Director: Rian Johnson (Brick, The Brothers Bloom)

Guión: Rian Johnson

Música: Nathan Johnson

Reparto

  • Joseph Gordon-Levitt
  • Bruce Willis
  • Emily Blunt
  • Noah Segan
  • Piper Perabo
  • Jeff Daniels

Looper es una película que me atrajo poderosamente tras leer un poco acerca de ella. Me encantó su planteamiento, y tras ver el tráiler decidí ir a verla al cine lo antes posible. No defraudó. Es un tipo de película que me gusta especialmente. No es un blockbuster de Hollywood con presupuesto estratosférico y publicidad machacona que luego se desinfla porque resulta sonrojante o floja. No nos engañemos, tampoco es cine ucraniano de autor subtitulado. Es ciencia ficción, con disparos y viajes en el tiempo, y que mezcla géneros, pero que no toma al espectador por imbécil. Te da una rica gominola que mientras la disfrutas se convierte en un caramelo duro más difícil de masticar de lo que creías.

Estamos en el año 2040. Joe (Joseph Gordon-Levitt) es un joven y ambicioso looper, una clase de asesinos a sueldo que se encargan de matar a gente del futuro.
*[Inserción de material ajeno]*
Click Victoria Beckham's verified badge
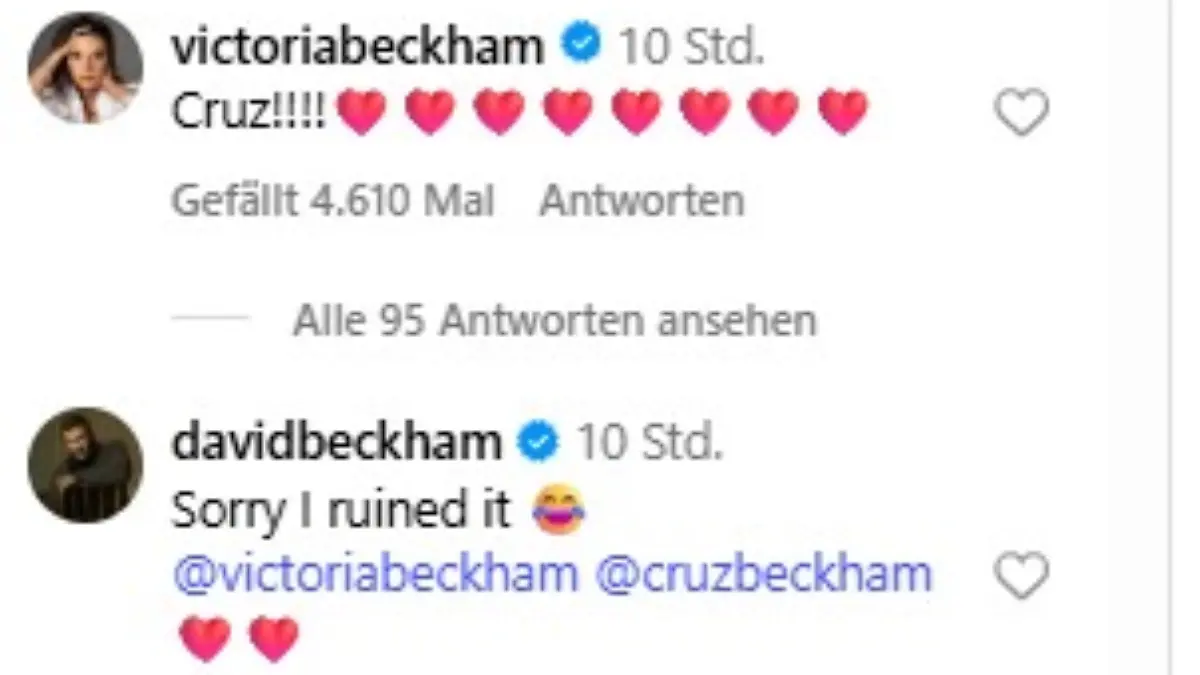Image resolution: width=1200 pixels, height=675 pixels. 580,44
Todavía no se han inventado los viajes en el tiempo, pero esto sí ocurrirá en el año 2070, época en la que cometer asesinatos será tremendamente complicado. Cuando las mafias del futuro quieren deshacerse de alguien, lo mandan atado y amordazado al pasado para que el Looper acabe el trabajo. La remuneración la obtienen en forma de lingotes de plata que viajan junto a  la víctima.
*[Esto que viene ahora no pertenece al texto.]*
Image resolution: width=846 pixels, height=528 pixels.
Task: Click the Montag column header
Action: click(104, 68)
Sólo hay una regla fundamental que un Looper debe cumplir: no dejes que tu víctima escape… aunque se trate de ti mismo.
**********OJO, (MINI) SPOILER*********Porque lo más importante de un looper es la forma de rescisión de su contrato laboral: para cerrar el bucle (de ahí el término loop) buscan a su yo del futuro 30 años después y, si está vivo, lo envían al pasado para que se eliminen ellos mismos, como último trabajo (y con un cuantioso finiquito).*********FIN DEL (MINI) SPOILER*********

Como podéis imaginar, cuando al joven Joe (Joseph Gordon-Levitt) le ponen enfrente a Bruce Willis, no tardará ni unas milésimas de segundo en comprender que se trata de él mismo… pero ya es tarde. El viejo Joe se ha dado a la fuga y el caos se ha creado. La vida de ambos está en peligro y el tiempo corre en su contra. De la ciudad al campo, el viejo Joe tendrá que hacer una última cosa para arreglar las cosas y salvar su vida, mientras el joven Joe le persigue para que sus jefes no tomen represalias.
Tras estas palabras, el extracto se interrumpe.